Large-scale Graph Computation on Just a PC

Aapo Kyrölä

May 2014

Ph.D. Thesis

CMU-CS-14-118.pdf


Keywords: Graph computation, graph algorithms, external memory algorithms, graph databases, database management systems, recommender systems

Current systems for graph computation require a distributed computing cluster to handle very large real-world problems, such as analysis on social networks or the web graph. While distributed computational resources have become more accessible, developing distributed graph algorithms still remains challenging, especially to non-experts.

In this work, we present GraphChi, a disk-based system for computing efficiently on graphs with billions of edges. By using a well-known method to break large graphs into small parts, and a novel Parallel Sliding Windows algorithm, GraphChi is able to execute several advanced data mining, graph mining and machine learning algorithms on very large graphs, using just a single consumer-level computer. We show, through experiments and theoretical analysis, that GraphChi performs well on both SSDs and rotational hard drives.

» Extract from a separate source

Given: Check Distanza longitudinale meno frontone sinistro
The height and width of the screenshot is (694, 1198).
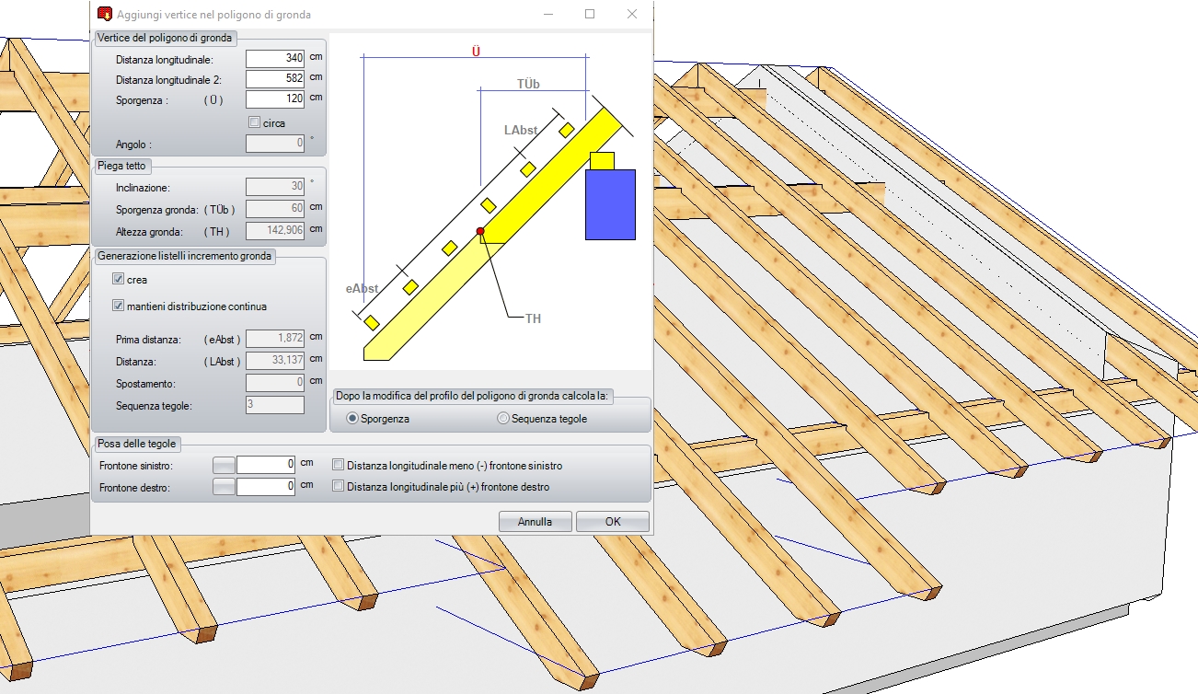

We build on the basis of Parallel Sliding Windows to propose a new data structure, Partitioned Adjacency Lists, which we use to design an online graph database, GraphChi-DB.We demonstrate that, on a single PC, GraphChi-DB can process over one hundred thousand graph updates per second, while simultaneously performing computation. GraphChi-DB compares favorably to existing graph databases, particularly on data that is much larger than the available memory.

We evaluate our work both experimentally and theoretically. Based on the Parallel Sliding Windows algorithm, we propose new I/O efficient algorithms for solving fundamental graph problems. We also propose a novel algorithm for simulating billions of random walks in parallel on a single computer.

By repeating experiments reported for existing distributed systems we show that, with only fraction of the resources, GraphChi can solve the same problems in a very reasonable time. Our work makes large-scale graph computation available to anyone with a modern PC.